RECORDS SUPPLIED:
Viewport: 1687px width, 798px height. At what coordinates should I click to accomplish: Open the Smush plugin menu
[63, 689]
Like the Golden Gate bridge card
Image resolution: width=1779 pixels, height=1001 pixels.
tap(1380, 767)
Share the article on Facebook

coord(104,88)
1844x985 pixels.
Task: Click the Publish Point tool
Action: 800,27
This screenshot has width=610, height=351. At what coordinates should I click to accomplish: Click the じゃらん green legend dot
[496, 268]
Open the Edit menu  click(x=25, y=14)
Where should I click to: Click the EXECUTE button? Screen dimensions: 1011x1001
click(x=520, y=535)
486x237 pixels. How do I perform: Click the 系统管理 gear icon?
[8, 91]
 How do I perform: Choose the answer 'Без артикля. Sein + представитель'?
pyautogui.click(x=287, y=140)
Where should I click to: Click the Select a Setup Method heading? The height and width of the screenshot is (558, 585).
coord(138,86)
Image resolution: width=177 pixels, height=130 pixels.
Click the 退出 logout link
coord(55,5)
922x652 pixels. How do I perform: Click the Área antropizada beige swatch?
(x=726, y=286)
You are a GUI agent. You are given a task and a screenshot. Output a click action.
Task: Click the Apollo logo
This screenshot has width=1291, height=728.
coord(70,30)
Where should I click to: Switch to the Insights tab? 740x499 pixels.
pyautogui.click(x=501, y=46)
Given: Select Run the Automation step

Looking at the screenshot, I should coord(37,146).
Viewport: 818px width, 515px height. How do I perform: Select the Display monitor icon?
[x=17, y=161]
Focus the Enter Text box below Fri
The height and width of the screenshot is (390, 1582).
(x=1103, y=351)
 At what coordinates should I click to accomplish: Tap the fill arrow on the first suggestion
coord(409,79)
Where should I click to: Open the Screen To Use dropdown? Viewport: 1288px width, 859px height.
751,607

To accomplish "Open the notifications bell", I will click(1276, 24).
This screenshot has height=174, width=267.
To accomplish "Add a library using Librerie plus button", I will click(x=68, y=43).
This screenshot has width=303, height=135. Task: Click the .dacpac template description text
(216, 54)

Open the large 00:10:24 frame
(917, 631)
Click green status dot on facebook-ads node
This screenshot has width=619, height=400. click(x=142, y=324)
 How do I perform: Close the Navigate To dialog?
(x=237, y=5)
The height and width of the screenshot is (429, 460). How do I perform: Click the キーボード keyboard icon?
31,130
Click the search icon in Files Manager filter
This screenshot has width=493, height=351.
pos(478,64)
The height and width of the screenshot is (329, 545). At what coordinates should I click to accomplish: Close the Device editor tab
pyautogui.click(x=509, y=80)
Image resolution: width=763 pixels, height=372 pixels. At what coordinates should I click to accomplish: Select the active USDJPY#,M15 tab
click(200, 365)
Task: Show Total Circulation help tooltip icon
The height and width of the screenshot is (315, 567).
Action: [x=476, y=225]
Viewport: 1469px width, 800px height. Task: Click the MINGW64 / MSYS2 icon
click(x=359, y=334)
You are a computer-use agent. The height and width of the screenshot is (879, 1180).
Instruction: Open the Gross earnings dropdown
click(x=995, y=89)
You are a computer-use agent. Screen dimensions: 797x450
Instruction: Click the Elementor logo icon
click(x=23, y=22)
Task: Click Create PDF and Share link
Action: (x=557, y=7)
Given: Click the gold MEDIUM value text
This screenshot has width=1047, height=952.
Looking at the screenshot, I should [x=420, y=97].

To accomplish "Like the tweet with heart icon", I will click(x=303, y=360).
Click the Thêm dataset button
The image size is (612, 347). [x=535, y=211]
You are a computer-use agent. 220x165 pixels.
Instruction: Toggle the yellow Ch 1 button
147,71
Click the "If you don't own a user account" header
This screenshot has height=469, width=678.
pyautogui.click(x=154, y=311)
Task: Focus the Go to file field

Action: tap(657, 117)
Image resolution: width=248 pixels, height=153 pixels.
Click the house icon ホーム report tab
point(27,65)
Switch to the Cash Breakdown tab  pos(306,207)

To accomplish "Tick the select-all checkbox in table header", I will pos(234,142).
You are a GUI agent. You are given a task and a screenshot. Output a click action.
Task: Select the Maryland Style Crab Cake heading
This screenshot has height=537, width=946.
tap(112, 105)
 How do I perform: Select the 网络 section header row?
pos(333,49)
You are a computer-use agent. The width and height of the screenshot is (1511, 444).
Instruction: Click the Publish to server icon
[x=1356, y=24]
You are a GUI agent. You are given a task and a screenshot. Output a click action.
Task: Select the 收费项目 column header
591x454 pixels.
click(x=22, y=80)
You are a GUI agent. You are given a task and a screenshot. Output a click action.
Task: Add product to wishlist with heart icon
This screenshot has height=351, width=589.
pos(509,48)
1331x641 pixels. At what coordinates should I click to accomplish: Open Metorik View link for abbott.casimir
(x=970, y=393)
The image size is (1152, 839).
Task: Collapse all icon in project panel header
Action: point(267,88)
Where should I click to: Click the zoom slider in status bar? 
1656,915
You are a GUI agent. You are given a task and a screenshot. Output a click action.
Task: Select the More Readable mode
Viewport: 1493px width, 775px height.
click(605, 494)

INSTRUCTIONS TO FOLLOW: Can you quote all of the material above word for word, with nothing added or left out?

SOLUTION:
Viewport: 1687px width, 798px height. At what coordinates should I click to accomplish: Open the Smush plugin menu
[63, 689]
Like the Golden Gate bridge card
Image resolution: width=1779 pixels, height=1001 pixels.
tap(1380, 767)
Share the article on Facebook

coord(104,88)
1844x985 pixels.
Task: Click the Publish Point tool
Action: 800,27
This screenshot has width=610, height=351. At what coordinates should I click to accomplish: Click the じゃらん green legend dot
[496, 268]
Open the Edit menu  click(x=25, y=14)
Where should I click to: Click the EXECUTE button? Screen dimensions: 1011x1001
click(x=520, y=535)
486x237 pixels. How do I perform: Click the 系统管理 gear icon?
[8, 91]
 How do I perform: Choose the answer 'Без артикля. Sein + представитель'?
pyautogui.click(x=287, y=140)
Where should I click to: Click the Select a Setup Method heading? The height and width of the screenshot is (558, 585).
coord(138,86)
Image resolution: width=177 pixels, height=130 pixels.
Click the 退出 logout link
coord(55,5)
922x652 pixels. How do I perform: Click the Área antropizada beige swatch?
(x=726, y=286)
You are a GUI agent. You are given a task and a screenshot. Output a click action.
Task: Click the Apollo logo
This screenshot has width=1291, height=728.
coord(70,30)
Where should I click to: Switch to the Insights tab? 740x499 pixels.
pyautogui.click(x=501, y=46)
Given: Select Run the Automation step

Looking at the screenshot, I should coord(37,146).
Viewport: 818px width, 515px height. How do I perform: Select the Display monitor icon?
[x=17, y=161]
Focus the Enter Text box below Fri
The height and width of the screenshot is (390, 1582).
(x=1103, y=351)
 At what coordinates should I click to accomplish: Tap the fill arrow on the first suggestion
coord(409,79)
Where should I click to: Open the Screen To Use dropdown? Viewport: 1288px width, 859px height.
751,607

To accomplish "Open the notifications bell", I will click(1276, 24).
This screenshot has height=174, width=267.
To accomplish "Add a library using Librerie plus button", I will click(x=68, y=43).
This screenshot has width=303, height=135. Task: Click the .dacpac template description text
(216, 54)

Open the large 00:10:24 frame
(917, 631)
Click green status dot on facebook-ads node
This screenshot has width=619, height=400. click(x=142, y=324)
 How do I perform: Close the Navigate To dialog?
(x=237, y=5)
The height and width of the screenshot is (429, 460). How do I perform: Click the キーボード keyboard icon?
31,130
Click the search icon in Files Manager filter
This screenshot has width=493, height=351.
pos(478,64)
The height and width of the screenshot is (329, 545). At what coordinates should I click to accomplish: Close the Device editor tab
pyautogui.click(x=509, y=80)
Image resolution: width=763 pixels, height=372 pixels. At what coordinates should I click to accomplish: Select the active USDJPY#,M15 tab
click(200, 365)
Task: Show Total Circulation help tooltip icon
The height and width of the screenshot is (315, 567).
Action: [x=476, y=225]
Viewport: 1469px width, 800px height. Task: Click the MINGW64 / MSYS2 icon
click(x=359, y=334)
You are a computer-use agent. The height and width of the screenshot is (879, 1180).
Instruction: Open the Gross earnings dropdown
click(x=995, y=89)
You are a computer-use agent. Screen dimensions: 797x450
Instruction: Click the Elementor logo icon
click(x=23, y=22)
Task: Click Create PDF and Share link
Action: (x=557, y=7)
Given: Click the gold MEDIUM value text
This screenshot has width=1047, height=952.
Looking at the screenshot, I should [x=420, y=97].

To accomplish "Like the tweet with heart icon", I will click(x=303, y=360).
Click the Thêm dataset button
The image size is (612, 347). [x=535, y=211]
You are a computer-use agent. 220x165 pixels.
Instruction: Toggle the yellow Ch 1 button
147,71
Click the "If you don't own a user account" header
This screenshot has height=469, width=678.
pyautogui.click(x=154, y=311)
Task: Focus the Go to file field

Action: tap(657, 117)
Image resolution: width=248 pixels, height=153 pixels.
Click the house icon ホーム report tab
point(27,65)
Switch to the Cash Breakdown tab  pos(306,207)

To accomplish "Tick the select-all checkbox in table header", I will pos(234,142).
You are a GUI agent. You are given a task and a screenshot. Output a click action.
Task: Select the Maryland Style Crab Cake heading
This screenshot has height=537, width=946.
tap(112, 105)
 How do I perform: Select the 网络 section header row?
pos(333,49)
You are a computer-use agent. The width and height of the screenshot is (1511, 444).
Instruction: Click the Publish to server icon
[x=1356, y=24]
You are a GUI agent. You are given a task and a screenshot. Output a click action.
Task: Select the 收费项目 column header
591x454 pixels.
click(x=22, y=80)
You are a GUI agent. You are given a task and a screenshot. Output a click action.
Task: Add product to wishlist with heart icon
This screenshot has height=351, width=589.
pos(509,48)
1331x641 pixels. At what coordinates should I click to accomplish: Open Metorik View link for abbott.casimir
(x=970, y=393)
The image size is (1152, 839).
Task: Collapse all icon in project panel header
Action: point(267,88)
Where should I click to: Click the zoom slider in status bar? 
1656,915
You are a GUI agent. You are given a task and a screenshot. Output a click action.
Task: Select the More Readable mode
Viewport: 1493px width, 775px height.
click(605, 494)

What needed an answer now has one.